Roma. IPAB SACRA FAMIGLIA: una decina lavoratori cacciati dopo circa 12 anni di precariato iniziano il presidio della struttura

Roma -

Oggi, una decina di lavoratori precari dell'istituto sacra famiglia di ROMA - una istituzione pubblica di assistenza e beneficenza che accoglie minori - hanno dato inizio al presidio della struttura.

"Dopo che avevano già inscenato una prima protesta tre giorni fa, gli stessi lavoratori si sono oggi visti costretti a presidiare la sede dell'istituto in quanto le promesse di stabilizzazione - attraverso un concorso che ha accertato l'idoneità del personale - non si sono ancora concretizzate" dichiarano in una nota i rappresentanti della USB e della CGIL.

"Oggi né il direttore, né il presidente dell'istituto hanno inteso venire a spiegare ai lavoratori i motivi del ritardo nella convocazione del consiglio di amministrazione, che dovrebbe dare risposte certe e risolutive della vertenza" continuano i due rappresentanti "e hanno cosí provocato una forte riduzione del personale e, conseguentemente, delle tutele dei minori".

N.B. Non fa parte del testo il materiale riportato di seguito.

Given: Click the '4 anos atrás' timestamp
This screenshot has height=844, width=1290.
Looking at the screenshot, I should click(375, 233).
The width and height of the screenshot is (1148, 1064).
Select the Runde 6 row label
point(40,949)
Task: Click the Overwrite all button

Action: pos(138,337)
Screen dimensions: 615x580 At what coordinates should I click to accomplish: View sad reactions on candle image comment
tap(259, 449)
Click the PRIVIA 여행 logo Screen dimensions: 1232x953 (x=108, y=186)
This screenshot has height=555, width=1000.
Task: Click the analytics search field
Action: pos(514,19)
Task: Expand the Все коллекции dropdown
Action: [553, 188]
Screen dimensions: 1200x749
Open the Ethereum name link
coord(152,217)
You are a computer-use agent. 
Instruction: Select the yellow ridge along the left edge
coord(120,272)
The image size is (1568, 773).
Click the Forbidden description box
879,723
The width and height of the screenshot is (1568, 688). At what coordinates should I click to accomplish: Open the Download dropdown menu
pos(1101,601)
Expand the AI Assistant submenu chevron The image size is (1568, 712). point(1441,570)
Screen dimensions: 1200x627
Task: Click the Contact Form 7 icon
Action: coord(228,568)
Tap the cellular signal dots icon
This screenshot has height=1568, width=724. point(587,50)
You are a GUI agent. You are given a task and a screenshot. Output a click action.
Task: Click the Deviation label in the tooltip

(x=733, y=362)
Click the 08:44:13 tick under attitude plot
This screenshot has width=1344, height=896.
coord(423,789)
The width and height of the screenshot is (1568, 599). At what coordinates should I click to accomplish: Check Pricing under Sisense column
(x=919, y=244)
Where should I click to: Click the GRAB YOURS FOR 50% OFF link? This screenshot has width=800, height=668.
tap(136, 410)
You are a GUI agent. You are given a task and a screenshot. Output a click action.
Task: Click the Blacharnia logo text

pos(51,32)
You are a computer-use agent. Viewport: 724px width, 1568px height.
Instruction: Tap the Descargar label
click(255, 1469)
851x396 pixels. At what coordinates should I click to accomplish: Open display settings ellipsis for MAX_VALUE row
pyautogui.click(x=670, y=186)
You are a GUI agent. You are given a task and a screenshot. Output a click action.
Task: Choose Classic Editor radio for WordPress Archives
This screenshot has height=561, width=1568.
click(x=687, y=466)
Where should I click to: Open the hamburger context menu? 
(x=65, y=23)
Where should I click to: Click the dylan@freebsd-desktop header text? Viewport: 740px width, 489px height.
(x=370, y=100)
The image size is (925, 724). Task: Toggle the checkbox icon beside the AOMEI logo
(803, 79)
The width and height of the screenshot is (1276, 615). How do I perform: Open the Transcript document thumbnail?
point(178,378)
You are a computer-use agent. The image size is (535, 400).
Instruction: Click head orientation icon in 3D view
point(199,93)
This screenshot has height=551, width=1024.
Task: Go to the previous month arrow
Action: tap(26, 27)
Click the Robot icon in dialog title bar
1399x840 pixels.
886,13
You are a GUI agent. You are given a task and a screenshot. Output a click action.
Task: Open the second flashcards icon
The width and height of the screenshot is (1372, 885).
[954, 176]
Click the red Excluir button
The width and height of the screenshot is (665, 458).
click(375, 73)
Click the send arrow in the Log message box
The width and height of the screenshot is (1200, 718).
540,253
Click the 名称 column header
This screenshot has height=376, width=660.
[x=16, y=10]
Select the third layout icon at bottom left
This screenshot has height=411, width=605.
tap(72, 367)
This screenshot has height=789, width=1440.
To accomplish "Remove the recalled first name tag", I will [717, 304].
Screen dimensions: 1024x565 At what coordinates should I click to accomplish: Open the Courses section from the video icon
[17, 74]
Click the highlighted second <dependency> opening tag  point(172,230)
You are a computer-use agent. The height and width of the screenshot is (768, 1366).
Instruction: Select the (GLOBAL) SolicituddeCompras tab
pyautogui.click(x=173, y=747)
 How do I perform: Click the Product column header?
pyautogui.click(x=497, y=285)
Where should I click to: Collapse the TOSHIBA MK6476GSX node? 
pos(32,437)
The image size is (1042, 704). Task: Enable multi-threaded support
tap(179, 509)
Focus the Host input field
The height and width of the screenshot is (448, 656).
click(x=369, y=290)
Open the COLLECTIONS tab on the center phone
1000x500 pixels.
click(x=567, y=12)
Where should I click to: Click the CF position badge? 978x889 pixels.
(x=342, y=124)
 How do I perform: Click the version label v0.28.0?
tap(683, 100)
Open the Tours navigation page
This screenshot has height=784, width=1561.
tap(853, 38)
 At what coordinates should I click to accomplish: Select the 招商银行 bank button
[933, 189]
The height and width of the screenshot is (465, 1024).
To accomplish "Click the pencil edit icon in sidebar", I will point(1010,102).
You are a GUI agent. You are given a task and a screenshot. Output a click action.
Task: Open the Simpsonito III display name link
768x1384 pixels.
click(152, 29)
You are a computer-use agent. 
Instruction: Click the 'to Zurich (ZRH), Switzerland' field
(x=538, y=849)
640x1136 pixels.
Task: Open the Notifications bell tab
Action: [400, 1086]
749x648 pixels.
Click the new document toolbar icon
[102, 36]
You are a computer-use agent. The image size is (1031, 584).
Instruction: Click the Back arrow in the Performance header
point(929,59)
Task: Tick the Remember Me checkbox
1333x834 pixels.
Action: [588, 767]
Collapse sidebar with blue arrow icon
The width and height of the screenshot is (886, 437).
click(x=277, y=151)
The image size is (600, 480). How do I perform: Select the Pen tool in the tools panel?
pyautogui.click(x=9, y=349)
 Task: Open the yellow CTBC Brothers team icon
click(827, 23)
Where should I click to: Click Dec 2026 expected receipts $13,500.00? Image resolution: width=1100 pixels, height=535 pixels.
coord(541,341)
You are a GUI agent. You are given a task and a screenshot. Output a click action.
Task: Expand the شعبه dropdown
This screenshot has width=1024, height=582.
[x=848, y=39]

I lavoratori sono stati letteralmente messi alla porta dal 1 gennaio 2013 dopo vari tentativi conciliativi andati a vuoto e per protestare contro questo atteggiamento si sono insediati nella sede legale dell'istituto in via Francesco Severi, 24 (zona casal lumbroso).

Contemporaneamente hanno avviato i loro contatti con le istituzioni e i candidati alle regionali per sensibilizzarli sulle gravi omissioni dell'istituto.